La Tortillería, Zacatecas, Patria de México

A reflection and photojournal of the making of tortillas.

Rev 1.1

So what is it about tortillas? Like most civilizations, the mesoamericans ground up a grain and made a cooked meal of it. The nahuatl speakers called it/them - the cooked pieces... "cooked food." Of course after years of calling it this, the word means that bit of food, that round flat piece of bread that one uses to scoop up beans or meat... and the Nahautl word is tlaxcalli. (tlash-cal-li)

Tlaxcalli? So where does the word tortilla (tor-tee-ya) come from? Well, many words from the Nahuatl made their way into other languages, such as avocado and chocolate. In this case the spanish for small round piece of bread took over the nahuatl. A torta in spanish is a piece of bread or cake, mostly round, most of the time. So the Spaniards called these round pieces of flat bread tortas and the Nahautl speakers added on the proper diminutive that the word needed and we end up with the word: tortillas.

Making tortillas was hard work. Before mills, making bread in Europe was hard work; and in both parts of the world it was women's work. Grinding grain is hard, it takes rocks and muscles. Europe, with it's domestic animals, developed grinding stones that were powered by horses, mules, asses or oxen, and women found many other chores to do.

Corn (european for grain), maize (taino for what we call corn), cintli (nahuatl for corn), call it what you will, cannot be ground dried. It has to be processed first.

**DATASET CONTENT**.
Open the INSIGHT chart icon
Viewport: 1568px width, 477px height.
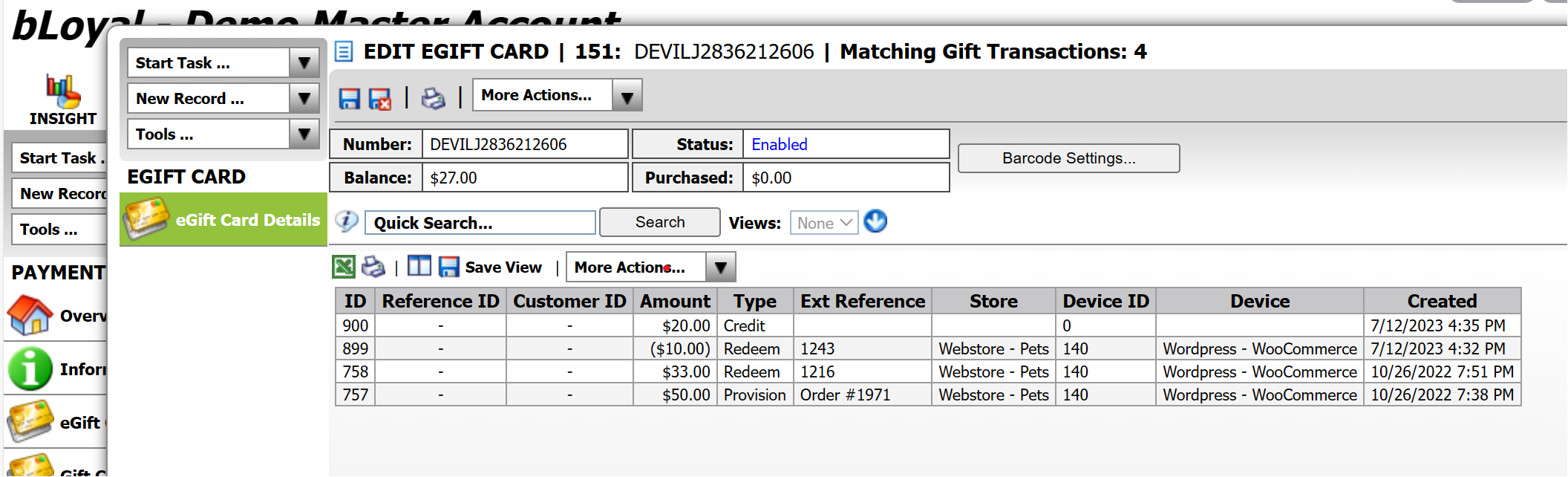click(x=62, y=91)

**PROBLEM DETAILS**. In the tortilla text, what is the Nahuatl word for the round, flat piece of bread used to scoop up beans or meat? The listing after the tortilla text is separate material.

**SOLUTION FOR THIS PROBLEM**. Tlaxcalli